If that sounds like you you’re not alone. In this article I’ll cover a simple flowchart that will help you navigate these treacherous waters and turn a nail-biting episode into an easy day-to-day task.
Why you shouldn’t be too concerned about what people say
Let’s look at a couple of scenarios.
1. You have a website and you regularly post valuable content that your audience finds useful. You love the engagement that the comments bring, allowing people to interact with you and ask questions and to dig further into the topic. However occasionally you find someone who has some kind of axe to grind and decides to leave a belittling comment on your article. You’re worried that by replying to the comment you will either incite a more colourful response or worse, that others will chip in and take sides against you. You’re left wondering should you delete the comment, pretend it never happened and hope that people forget about it, or ask someone else in your business to contact them via direct email.
2. You’re on Facebook and you notice that someone has tagged your business in a comment. Upon closer inspection you realise that the original comment was a horrendous review by an upset customer and they have actually posted several comments online saying how poor they thought your service was. You’re left wondering why this person didn’t say anything when they paid their bill last week.

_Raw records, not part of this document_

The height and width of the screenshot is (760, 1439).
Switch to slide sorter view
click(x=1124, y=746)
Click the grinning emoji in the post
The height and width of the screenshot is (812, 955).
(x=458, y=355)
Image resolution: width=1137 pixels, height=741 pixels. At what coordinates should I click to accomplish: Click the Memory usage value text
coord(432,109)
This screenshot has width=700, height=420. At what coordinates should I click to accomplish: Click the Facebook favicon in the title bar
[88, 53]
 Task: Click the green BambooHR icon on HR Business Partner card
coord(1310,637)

Both these scenarios could easily be real, and I’ve spoken to many business owners who have found themselves in positions similar to this feeling paralysed in how to respond. The fact that the response is digital somehow makes the situation feel bigger than it really is – often because business owners feel exposed and vulnerable online… the web is a really public space.

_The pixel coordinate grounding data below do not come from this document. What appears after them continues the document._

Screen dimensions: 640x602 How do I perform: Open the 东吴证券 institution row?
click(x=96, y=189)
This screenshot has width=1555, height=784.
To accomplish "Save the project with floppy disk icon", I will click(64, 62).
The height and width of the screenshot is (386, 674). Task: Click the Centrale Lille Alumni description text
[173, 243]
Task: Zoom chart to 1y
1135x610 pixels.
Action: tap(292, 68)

If I was you and I found myself in either of these situations to a greater or lesser extent I would ACT like I would in REAL LIFE.
This might sound overly simple, but it’s the honest truth. If you’re the kind of person who would pull someone aside and have a quiet word with them then do the same thing over email (or better yet ask them for their phone number). If you’re the kind of person who “calls a spade a spade” then address them then and there online. If you would normally let the issue die down on it’s own, then that’s fine too. Being natural is a huge part of this.
If however you’re really needing a decision making flowchart to give you the structure to respond consistently to commentors then check the image below.
Web Response Flowchart
In Dec 2009 the United States Airforce shared a decision making flowchart designed to help their public affairs community approach online posts and comments in a consistent way. It’s been used as a fantastic template since.
I have adapted the flowchart to suit the modern small business own, but the credit for the original document has to go back to the USAF.
What next?
The flowchart is probably fairly self-explanatory, so instead I wanted to focus on what to do now that you have it.
- Decide who in your business has the authority to respond to online comments. Maybe it is only 1-2 people (for the sake of consistency), or maybe you allow several people to respond to the easy comments and reserve the “more delicate ones” for yourself or another person.
- Print out the document, one for each of the people who can respond to comments. Stick it above the computer for use “in the heat of the moment”.
- Work out 1-2 sample responses for each of the 5 response types that can be used as a template for consistent replies. This process will help you maintain similar language, as well as deciding whether you will name the author of your reply.
- Decide on a review period (eg, 3months) when those people touch base and look at (a) the number of responses you were happy with (eg, it all ended at least amicably), (b) any learnings you had in the process, and (c) what changes need to be made in the next review period.
At the end of the day, responding to comments really shouldn’t be any harder online than in real life, but this flowchart will give you some structure and consistency in your responses over time.
Now it’s your turn. Have you responded to narky comments? If so, how did it go? What did you learn? And what an you share with us?